→ EXTRAIT DU TEXTE:

++++++

Ceux qui ont suivi la scène prog metal florissante des années 1990 se souviendront vraisemblablement encore de Dreamscape, combo allemand qui nous avait notamment gratifié d’un excellent "Very" ! Cet album dans la lignée d’un Dream Theater avait créé un enthousiasme quasi-unanime de la presse metal. Malheureusement, la suite des évènements fut loin d’être aussi réjouissante et il a fallu attendre six longues années et de multiples changements de line-up pour mettre fin à cette fin du silence avec le très agréable « End of Silence » suivi trois ans plus tard du semi-échec "5th Season".
Alors que nous pensions que le groupe fondé en 1986 par Wolfgang Kerinnis avait trouvé une certaine forme de stabilité, ce fut une surprise de constater qu’en 2012 - à l’occasion de la sortie de ce "Everlight" - il ne reste plus aucun membre ayant participé au précédent album ! Et c’est à croire qu’une malédiction plane sur Dreamscape notamment au rayon chanteur ; ayant pensé trouver la perle rare en la personne d’Erik Blomkvist (ex-Platitude), Wolfgang Kerinnis a dû se résoudre à engager un deuxième chanteur en la personne de Francesco (Frank) Marino pour palier aux problèmes de santé d’Erik !
Mais rassurez-vous, le but de cette chronique et de cet album n’est pas de faire pleurer dans les chaumières comme pourrait le laisser penser l’instrumental symphonique introductif, "Final Dawn". "Restless" se charge de sécher les éventuelles larmes avec son prog metal de haute volée technique ! Mais ceux qui s’attendent à un ersatz de Dream Theater comme ils ont (trop ?) souvent été résumés en seront pour leur frais à l’instar du solo mélodique et inspiré évoquant plus Steve Lukather qu’un John Petrucci !
Comme pour mieux brouiller les pistes et rendre la monnaie de la pièce aux mauvaises langues qui l’ont souvent catalogué au rang de sous-Dream Theater, "Led Astray" nous renverrait plutôt un prog metal aux accents symphoniques made in Germany et plus précisément Vanden Plas sur lequel Frank Marino pose de superbes lignes vocales dans un registre nous renvoyant au travail de Jorn Lande dans ses divers projets ! Dans ses malheurs, Wolfgang Kerinnis a toujours su rebondir et nous étonner en s’entourant de chanteurs talentueux au rang desquels on trouve Hubi Meisel qui a su se tailler une petite renommée dans le petit monde du prog metal européen !

++++++

→ BLOC DE DONNÉES:
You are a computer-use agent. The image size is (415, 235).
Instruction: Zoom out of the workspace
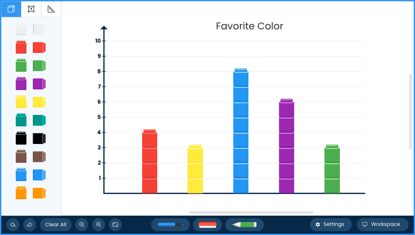(x=99, y=225)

++++++

→ ÉNONCÉ DU PROBLÈME:
Recopiez sans modification le passage de la chronique de l'album Everlight de Dreamscape qui va de "Alors que nous" jusqu'à "santé d’Erik !" inclus.

→ RÉSULTAT DE L'EXERCICE:
Alors que nous pensions que le groupe fondé en 1986 par Wolfgang Kerinnis avait trouvé une certaine forme de stabilité, ce fut une surprise de constater qu’en 2012 - à l’occasion de la sortie de ce "Everlight" - il ne reste plus aucun membre ayant participé au précédent album ! Et c’est à croire qu’une malédiction plane sur Dreamscape notamment au rayon chanteur ; ayant pensé trouver la perle rare en la personne d’Erik Blomkvist (ex-Platitude), Wolfgang Kerinnis a dû se résoudre à engager un deuxième chanteur en la personne de Francesco (Frank) Marino pour palier aux problèmes de santé d’Erik !